Réponse apportée en séance publique le 06/05/2010

Mme Fadela Amara, secrétaire d'État chargée de la politique de la ville. Mesdames, messieurs les sénateurs, je vous prie, tout d'abord, de bien vouloir excuser l'absence de M. Éric Woerth, qui m'a chargée, madame Le Texier, de vous apporter la réponse suivante.

M. René-Pierre Signé. Vous êtes missionnaire !

Mme Fadela Amara, secrétaire d'État. Vous ne pouvez pas nier une réalité : l'absentéisme scolaire est extrêmement problématique et laisse des enfants en marge de la société.
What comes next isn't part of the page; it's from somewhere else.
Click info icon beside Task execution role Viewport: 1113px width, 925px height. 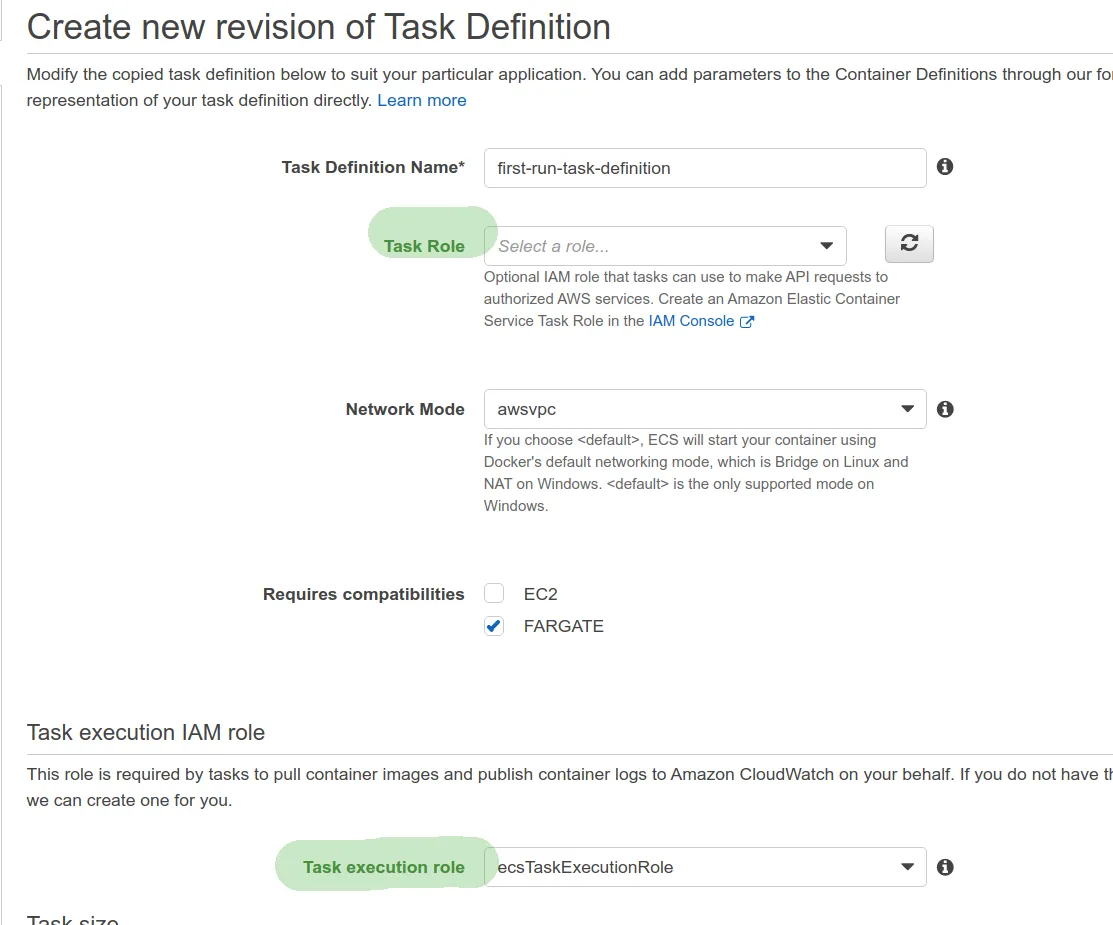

Il peut être source de délinquance et d'incivilités.

Pour l'année scolaire 2007-2008, le taux d'absentéisme a atteint 7 % en moyenne, comme vous l'avez rappelé, madame Le Texier.

Il est en progression et le Gouvernement ne peut rester sans rien faire.

M. Yannick Bodin. Et voilà !

Mme Fadela Amara, secrétaire d'État. M. le Président de la République s'est exprimé sur ce sujet hier devant les préfets, les recteurs, les inspecteurs d'académie, les procureurs. Avec plusieurs autres ministres concernés, j'étais présente. M. le Président de la République a bien expliqué que l'absentéisme scolaire avait de nombreuses causes et qu'il fallait pouvoir apporter à ce problème des réponses appropriées.

La responsabilisation des parents est l'un des moyens - pas le seul – pour lutter contre ce phénomène. La suspension des allocations familiales, et non la suppression, contrairement à ce que vous venez d'indiquer, madame Le Texier, constitue elle-même un moyen – ce n'est pas non plus le seul - de responsabiliser les parents.

Mme Nicole Borvo Cohen-Seat. Même Jean-Pierre Raffarin est contre !

Mme Fadela Amara, secrétaire d'État. Le Président de la République a cité l'expérimentation menée dans l'académie de Créteil dénommée « la mallette des parents », qui vise à favoriser le dialogue entre l'école et les parents, notamment au moment de l'entrée en sixième. (Exclamations sur les travées du groupe CRC-SPG et du groupe socialiste.)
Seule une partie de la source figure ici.